濃得化不開、如同實質墓牆的白色霧靄深處,穀道更深處,那沉重、密集、節奏整齊劃一、如同地獄敲響戰鼓的……蹄聲!終於清晰起來!不再是模糊的預感,而是切切實實的、充滿毀滅力量的腳步聲!

沉重!密集!整齊!如同無數巨錘捶打著大地!

絕對絕非牧人散亂的牛羊!這是身披著沉重生皮和青銅泡釘護身重甲的戰犛牛!是蠶叢氏賴以橫掃西陲、讓商軍夜夜驚夢的、最核心也最精銳的力量——鐵騎犛牛重步兵!!

轟!轟!轟!轟!

大地在持續不斷、越來越密集的沉重蹄點下開始劇烈震顫!那聲音如同一個披覆著萬鈞鐵甲、從洪荒歲月踏碎時空而來的魔神巨怪!每一下蹄落都狠狠踩踏在埋伏者緊貼地麵的胸腔上!蠻橫、毀滅、掃蕩一切的魄力,穿過凝滯的濃霧,如同實質的衝擊波,狂暴地直撲穀道上方那些潛伏了太久太久、早已與岩石寒霧融為一體的三部族勇士!

死神的氣息,如冰刃般刺入骨髓!

嗡——嚶——!!!

就在蹄聲如雷暴般響徹峽穀、死亡的陰影籠罩整個落鷹嘴山口的刹那!尖銳的鷹唳如同第二道神啟的利劍,再次穿刺而下!緊隨其後,便是虎弋壓抑到喉嚨深處、積蓄了全部精氣神魄、如同火山噴發前奏的狂暴戰吼!那不再是人的聲音,更像是一頭洪荒凶獸掙脫了束縛枷鎖的憤怒咆哮!

嘎嘣!!!!!!

弓弦如同被神靈之手驟然扯斷的鋼弦,發出炸裂般的霹靂之聲!那支凝聚了虎弋全身精血、虎部世代供奉靈犀角的神秘力量、日夜以心血澆灌淬煉的劇毒藍芒妖星——離弦而去!!

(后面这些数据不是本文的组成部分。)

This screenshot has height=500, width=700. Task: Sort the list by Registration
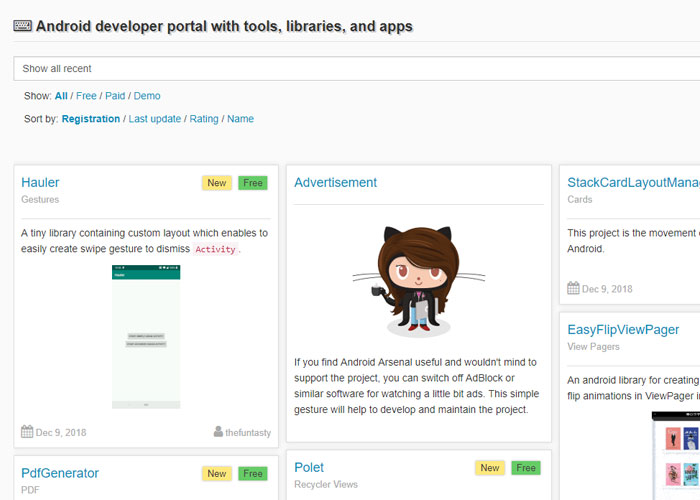91,119
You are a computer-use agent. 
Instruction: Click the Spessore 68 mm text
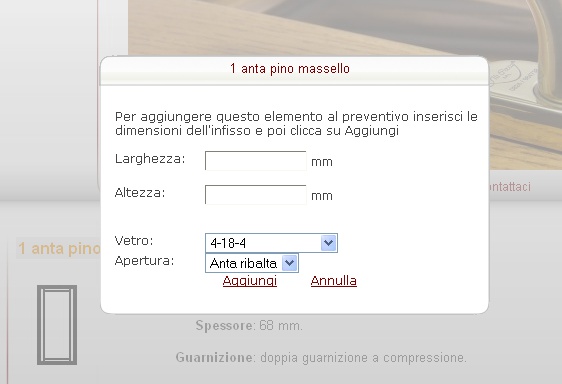pos(249,326)
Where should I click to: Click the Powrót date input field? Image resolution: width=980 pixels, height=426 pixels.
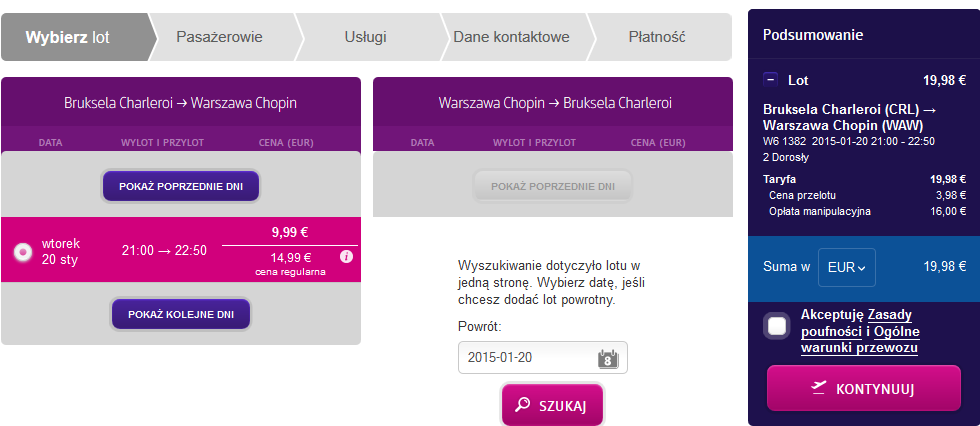(542, 358)
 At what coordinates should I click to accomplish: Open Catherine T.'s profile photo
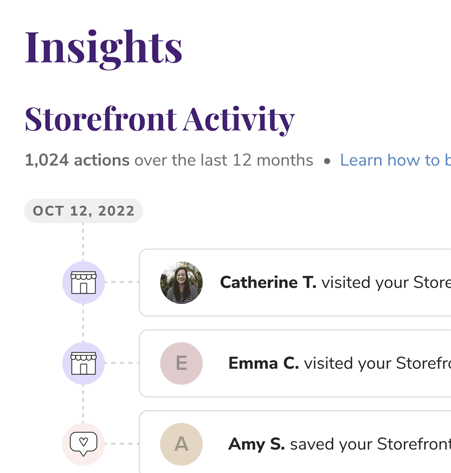pyautogui.click(x=181, y=282)
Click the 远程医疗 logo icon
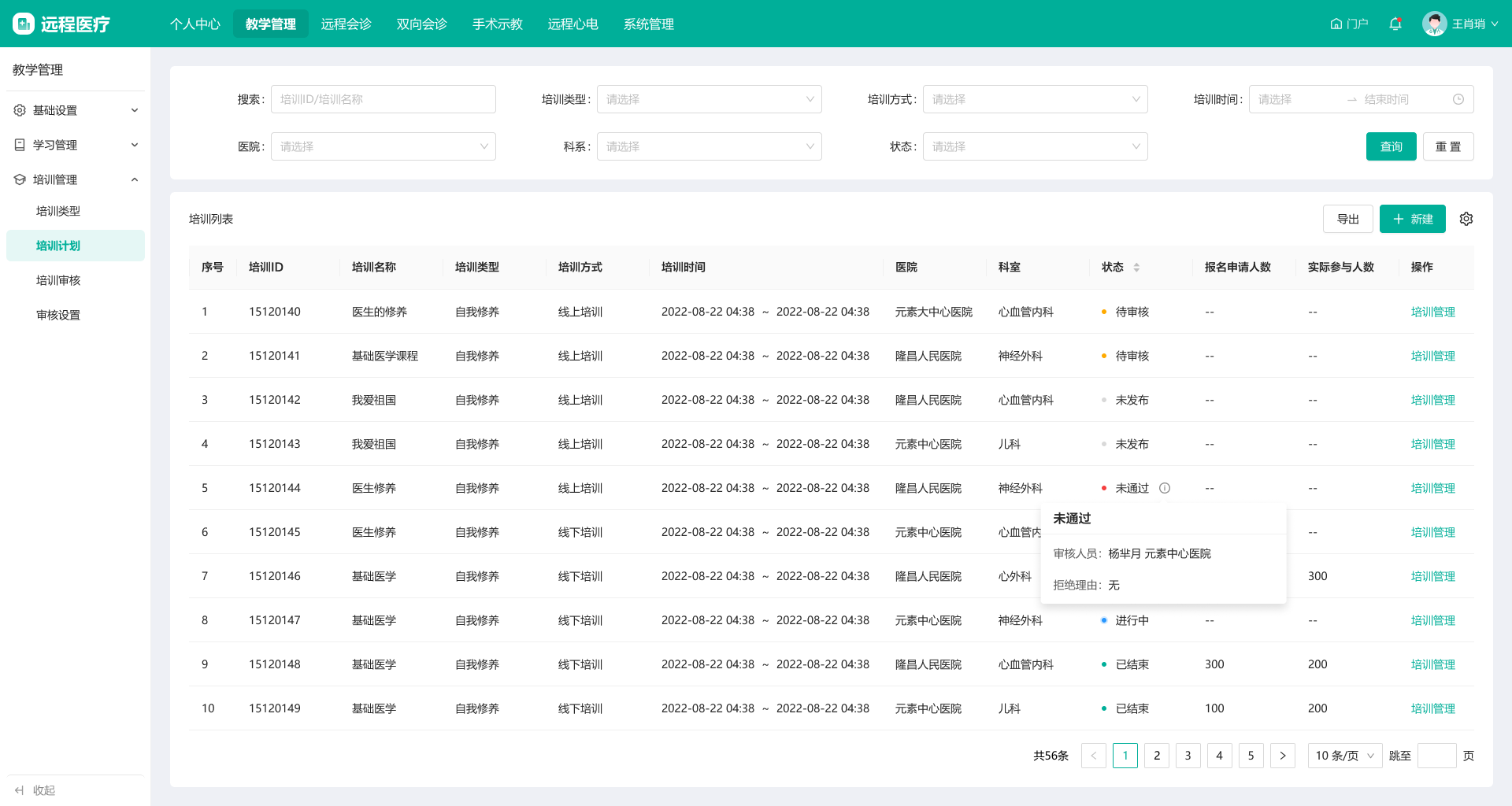 click(24, 24)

撕裂了凝固的空氣!瞬間帶出一道尖利到幾乎要刺穿耳膜、撕裂腦髓的真空甬道!超越了聲音的速度!無視了濃稠霧靄的阻隔!循著蒼鷹鎖定的、那濃霧深處一個模糊卻異常龐大、穩如磐石、端坐於巨牛背脊之上、形同幽冥魔怪的猙獰輪廓!

目標——羌人蠶叢氏首級!

箭至!

時間仿佛在那支淬毒妖箭的藍芒觸及濃霧深處目標的瞬間,被一隻無形的大手猛地拉長!無限地拖慢了每一幀畫麵!埋伏在山岩後、樹影下的所有商軍勇士,心臟都提到了喉嚨口,血液凝固!

砰噗——!!!!!

一聲絕非人類所能發出、混合了極限憤怒、驚愕、劇痛和瀕死獸性的淒厲咆哮!驟然從濃霧深處那個被鎖定的點爆發出來!聲音像是有人用重錘狠狠砸破了一麵巨大的、蒙著厚皮的青銅戰鼓!沉悶,破裂,帶著尖銳的金屬刮擦回音!

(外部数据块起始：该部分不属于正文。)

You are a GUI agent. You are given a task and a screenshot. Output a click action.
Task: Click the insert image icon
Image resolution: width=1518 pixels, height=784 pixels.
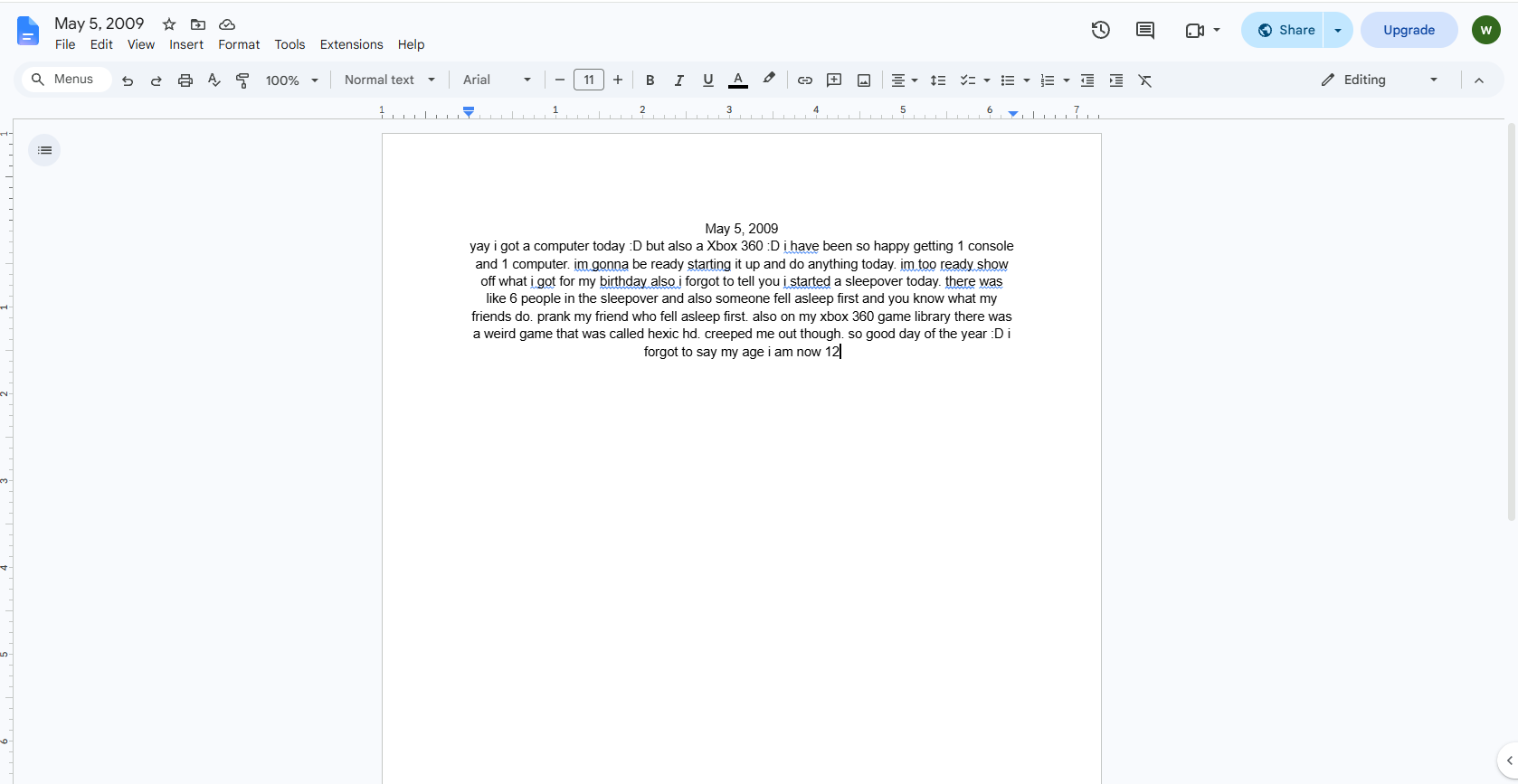pyautogui.click(x=864, y=80)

濃得化不開的霧靄,如同被撕開的帷幕!在聲音爆發的中心點劇烈翻滾起來!那原本龐大、穩如礁石般端坐在巨牛背脊之上的、蠶叢氏首領的輪廓,在被妖箭命中的那一刻,產生了一種詭異的、劇烈的撕裂感和破碎感!龐大的身影猛地向後一個劇烈的趔趄!

時間流速恢複正常!淒厲非人咆哮的餘音尚未散儘!

“放箭!!!!!”

一聲蒼老、沙啞、卻如同開山巨斧劈開混沌、又如戰場炸雷般貫穿整個峽穀上下的軍令,陡然爆發!蓋過了霧海的嗡鳴,壓過了蹄聲的喧囂!

左師仲衍!他如同潛伏在陰影裡的獵豹,終於在這一刻發出了最終的撲殺號令!

咻——!!嗡——!!嗖——!!嘭——!!!

刹那間!峽穀兩側、埋伏於嶙峋如狼牙般的巨石縫隙、濕滑如血的陡峭苔蘚坡麵、虯結扭曲的百年古樹陰影之中!近百張強弓勁弩同時張開複仇之網!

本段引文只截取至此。